*Task directions*. When the line containing "About Olssons Fiske (108, 1352)" appears in the data below, begin copying there and stop only after the line containing "Haspelrullar (150, 116)".

Pixel coordinate grounding data:
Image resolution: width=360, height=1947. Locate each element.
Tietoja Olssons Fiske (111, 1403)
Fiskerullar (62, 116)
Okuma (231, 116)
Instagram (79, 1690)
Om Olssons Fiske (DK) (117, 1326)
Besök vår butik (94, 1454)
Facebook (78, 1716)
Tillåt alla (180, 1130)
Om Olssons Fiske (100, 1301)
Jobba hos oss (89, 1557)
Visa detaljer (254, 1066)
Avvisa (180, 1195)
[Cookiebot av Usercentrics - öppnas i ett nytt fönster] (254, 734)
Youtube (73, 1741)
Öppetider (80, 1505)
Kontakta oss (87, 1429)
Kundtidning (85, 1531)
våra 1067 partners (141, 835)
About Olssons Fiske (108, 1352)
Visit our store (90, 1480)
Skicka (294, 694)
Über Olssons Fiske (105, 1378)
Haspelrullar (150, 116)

==

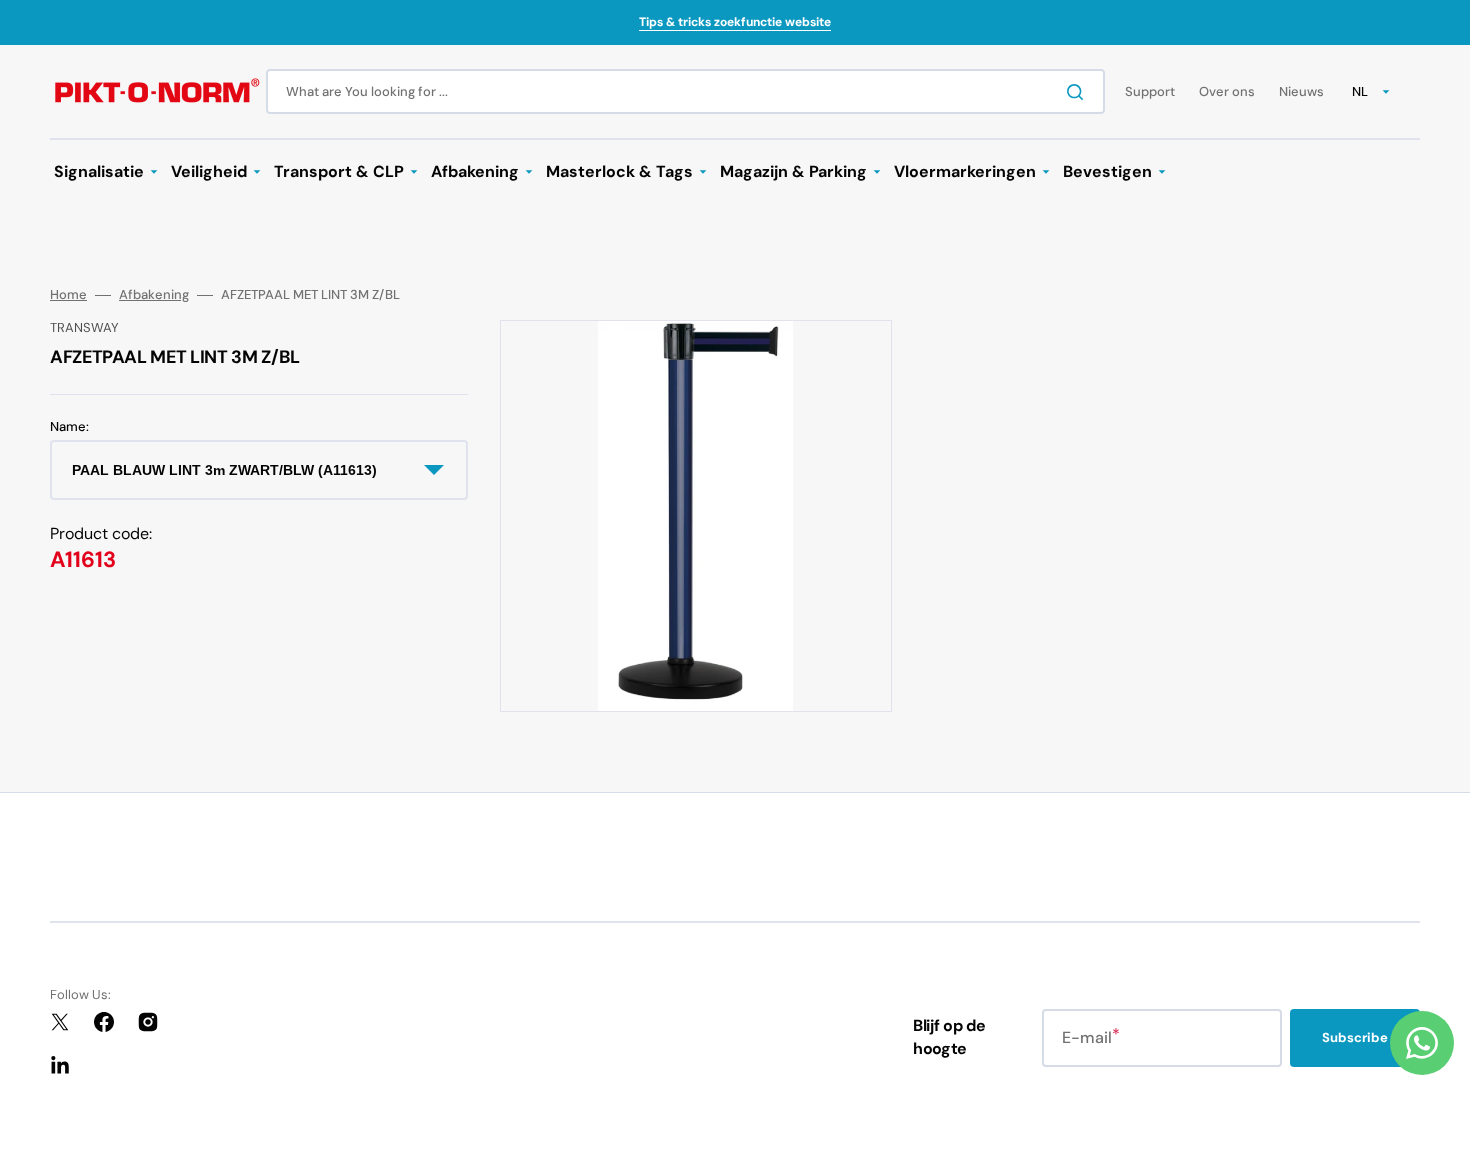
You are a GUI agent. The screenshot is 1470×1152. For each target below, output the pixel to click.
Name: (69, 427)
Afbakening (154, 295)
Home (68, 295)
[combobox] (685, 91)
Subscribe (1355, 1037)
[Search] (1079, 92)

*Answer below*.
About Olssons Fiske (108, 1352)
Visit our store (90, 1480)
Skicka (294, 694)
Über Olssons Fiske (105, 1378)
Haspelrullar (150, 116)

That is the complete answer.